Welcome to part three of this ongoing series and writing experiment loosely inspired by Plato’s “dialogues.” By exploring some topics using discussion format I hope to make the topics a little less dry and to help me work on my narrative prose.
If you’re just jumping in now, I recommend you head back to part one. If you’ve been following along since the beginning, welcome back! I hope you’ll take the time to provide me with some feedback in the comments. Of course, if you’re still here after reading the first two installments, you’re either enjoying it or you view it as you would a train wreck and just can’t look away. I really hope it’s the former.

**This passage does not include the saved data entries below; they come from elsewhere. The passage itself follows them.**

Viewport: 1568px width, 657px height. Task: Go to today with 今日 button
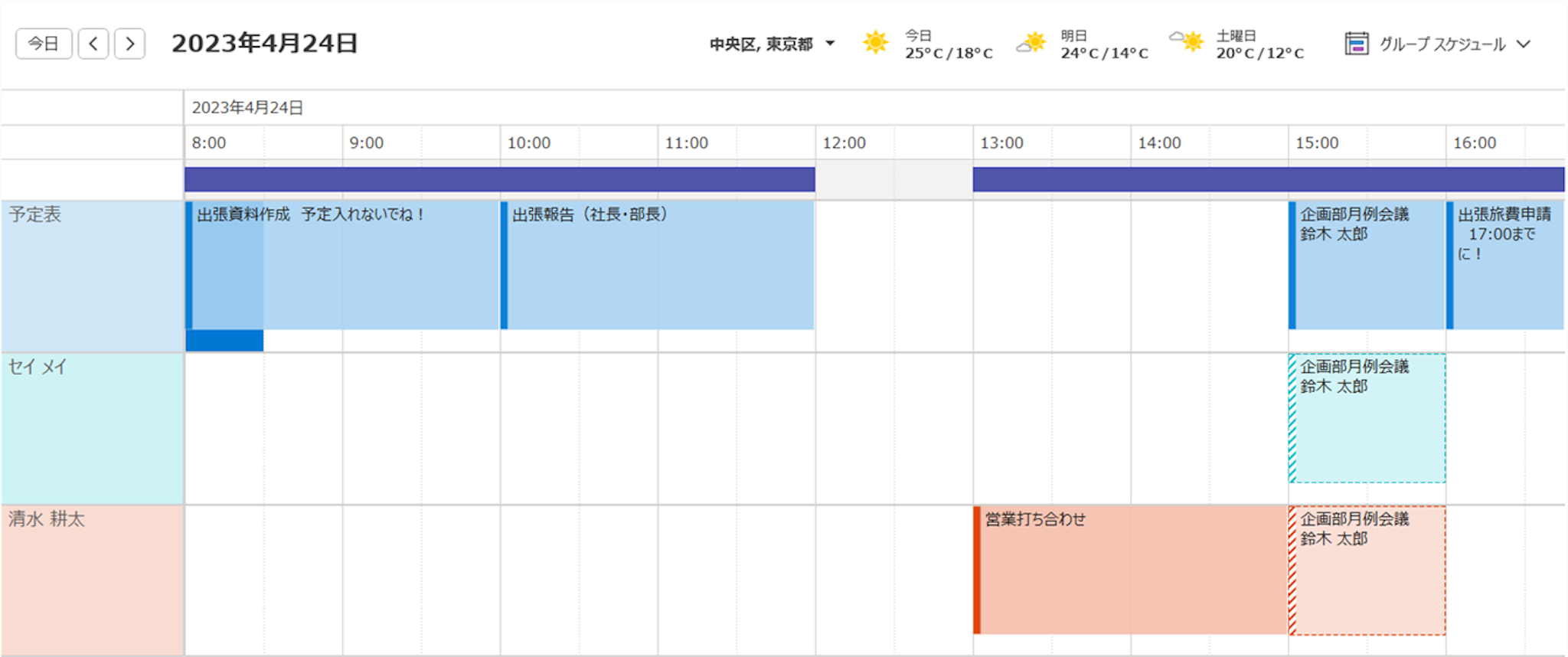tap(44, 44)
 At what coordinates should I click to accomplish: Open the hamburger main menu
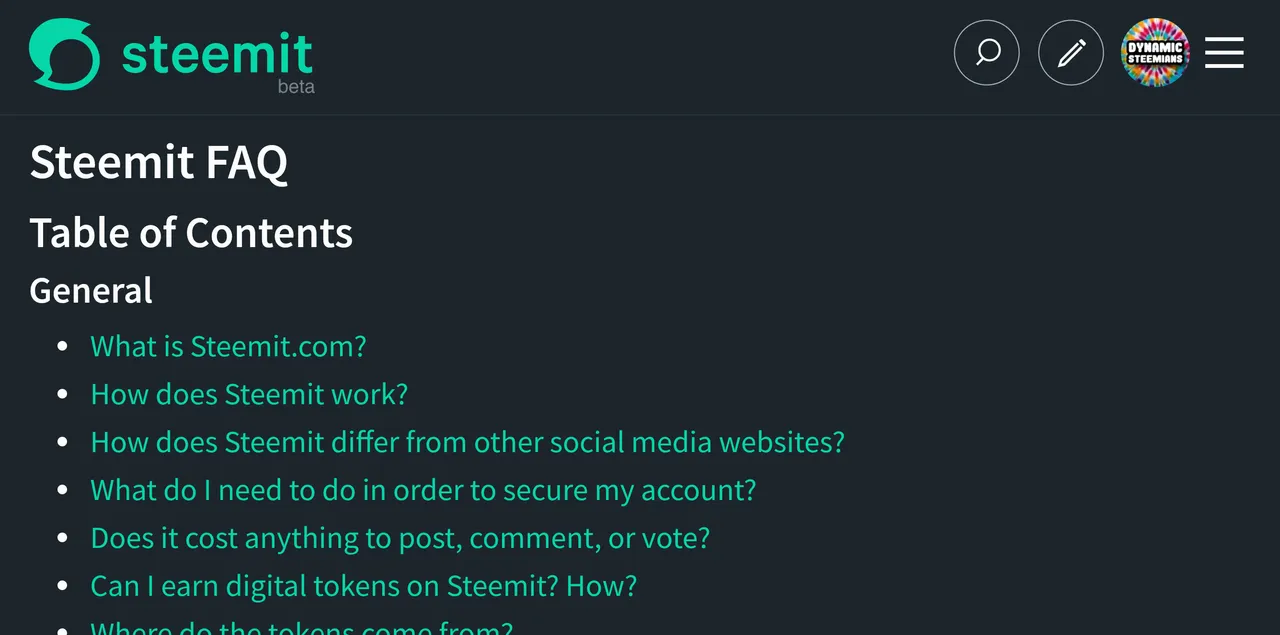coord(1224,52)

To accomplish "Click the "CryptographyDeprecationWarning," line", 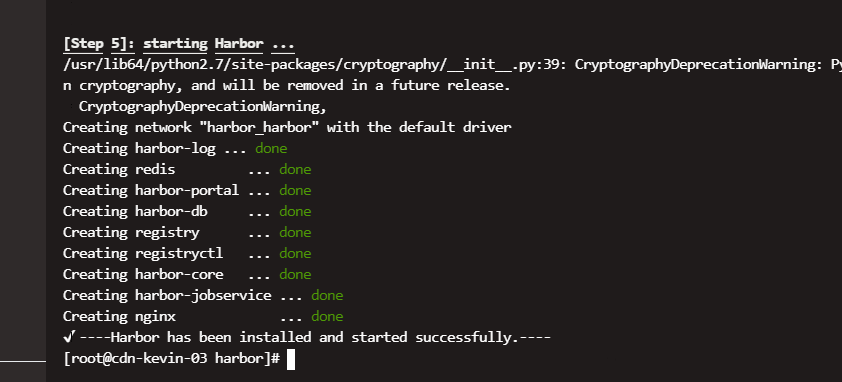I will 203,106.
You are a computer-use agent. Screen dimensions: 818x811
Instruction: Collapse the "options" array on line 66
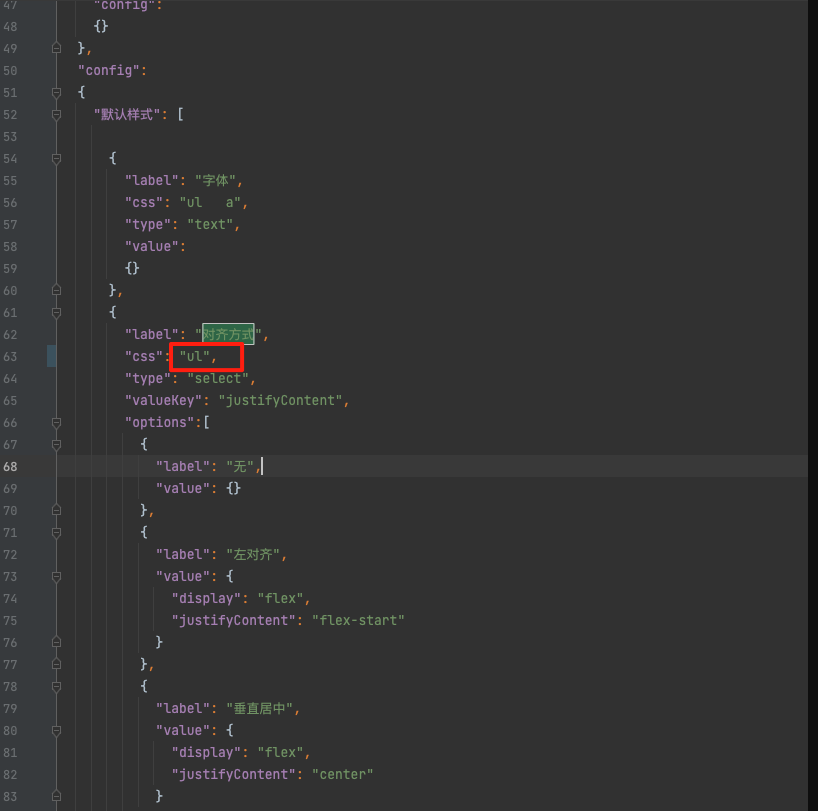[56, 422]
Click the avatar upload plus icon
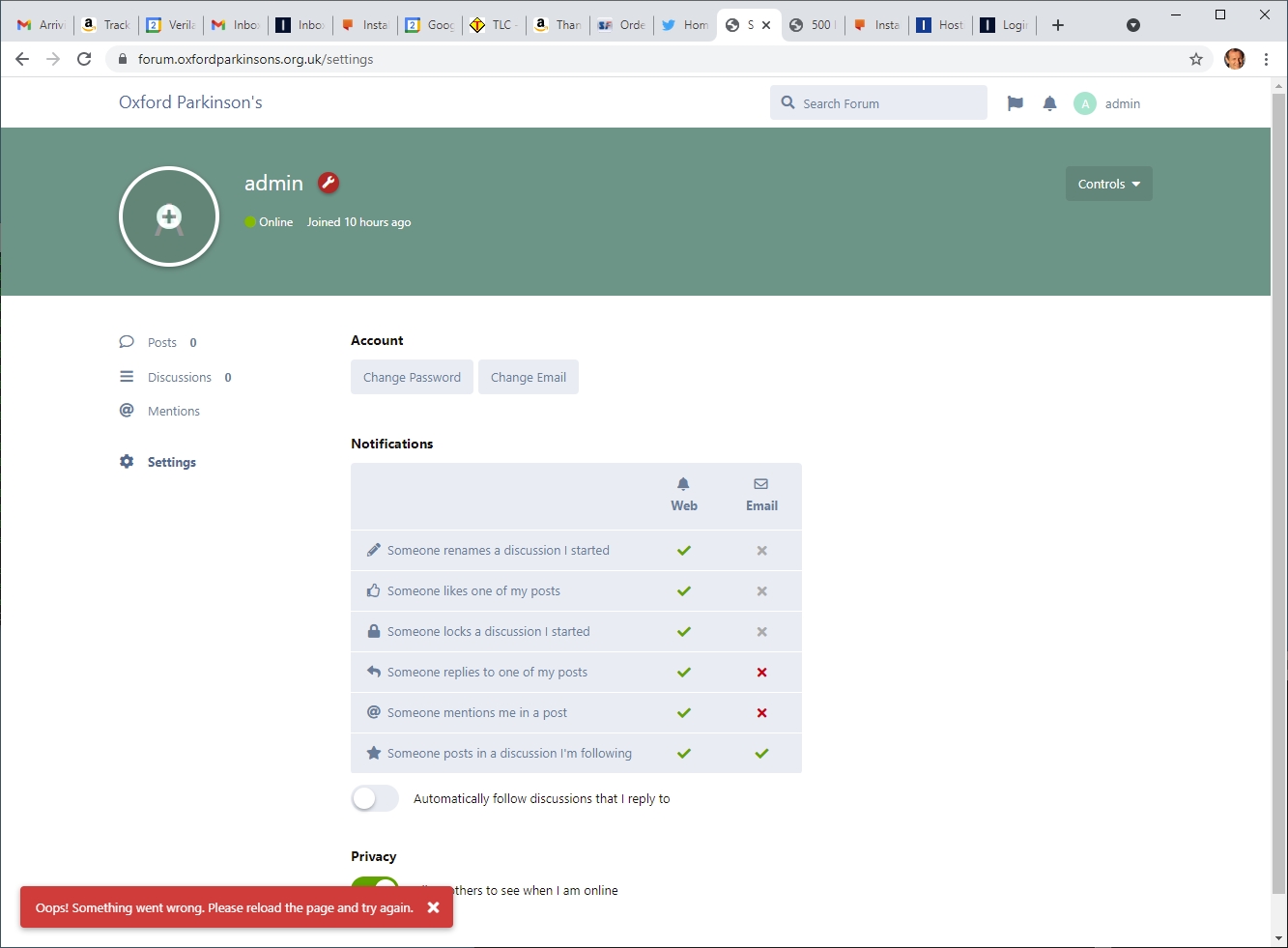The width and height of the screenshot is (1288, 948). [x=169, y=216]
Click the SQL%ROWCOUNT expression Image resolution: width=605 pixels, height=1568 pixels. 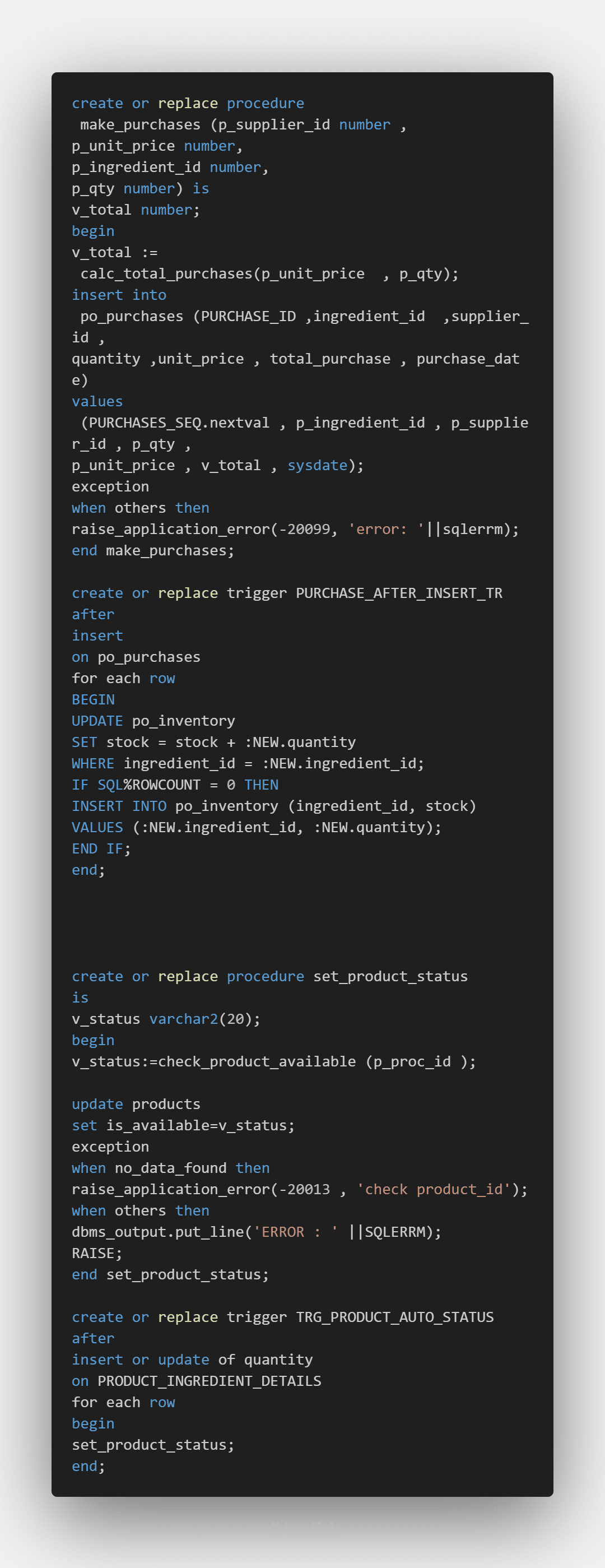tap(148, 785)
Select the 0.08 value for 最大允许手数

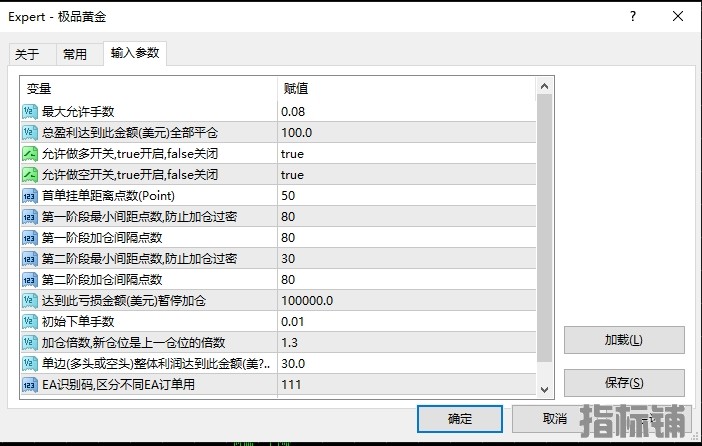pos(293,111)
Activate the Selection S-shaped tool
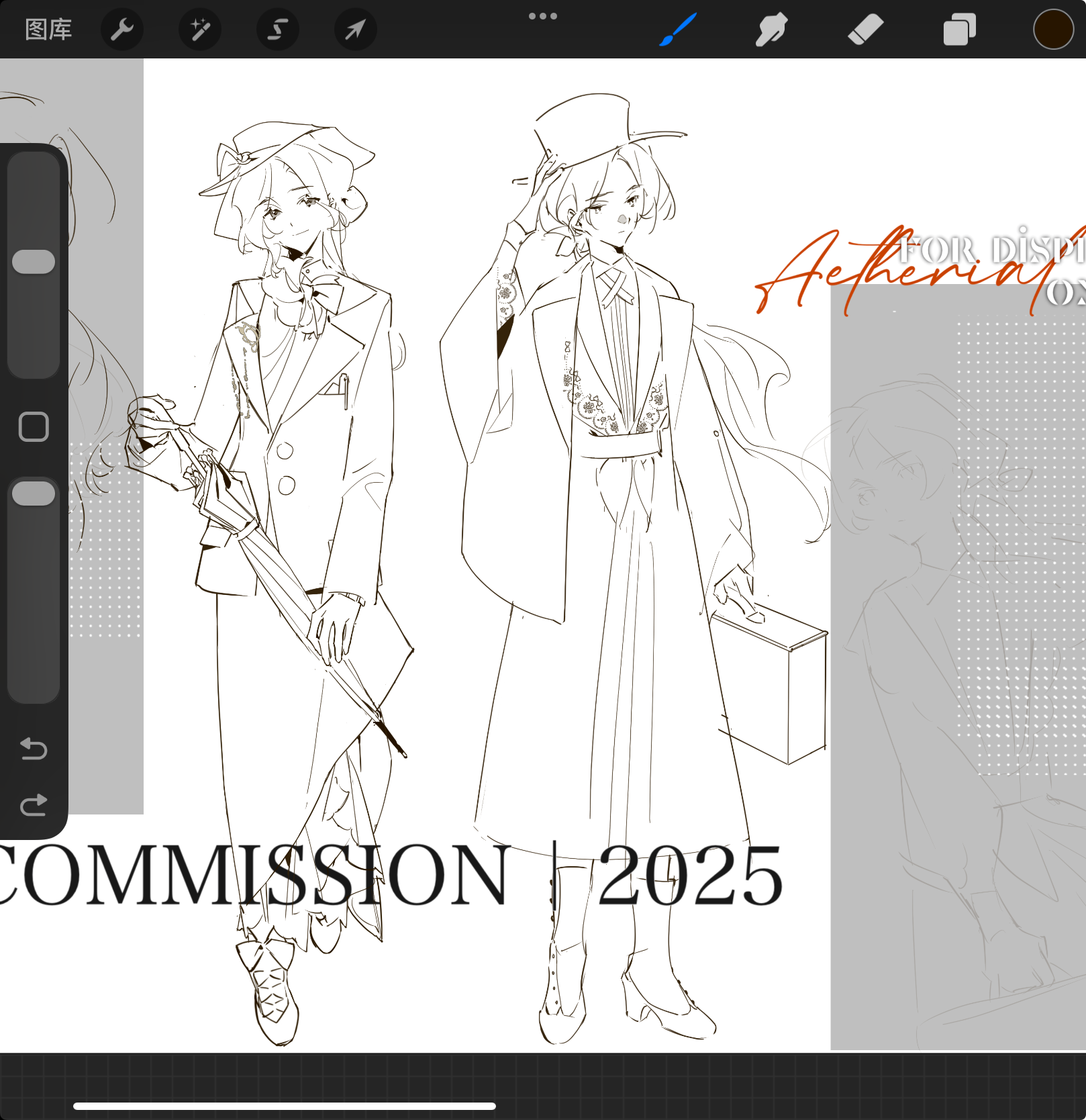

In the first installment we - looked at abortion and straw man arguments. In part two we began an examination of why laws exist. Today we’ll continue that conversation, but not before “our hero” provides us with a brief mental editorial on the state of college education today.
I hope you enjoy it!
"The capacity to learn is a gift, the ability to learn is a skill, the willingness to learn is a choice."
-- Albert Einstein.
Declan made one last note in the margins of the exam book, closed it, and sighed. He had only completed 10 exams from the stack of 100 he needed to correct and he was already becoming discouraged.
Declan scribbled one last note in the exam margin, shut the booklet, and sighed. Ten essays down, ninety to go, and he was becoming discouraged.
“Surely the better students are in here somewhere,” he thought.
He leaned his chair back and gazed out his window at the college campus and the vast forests of upstate New York just beyond the school buildings.
“What are they teaching these kids in high school,” he wondered.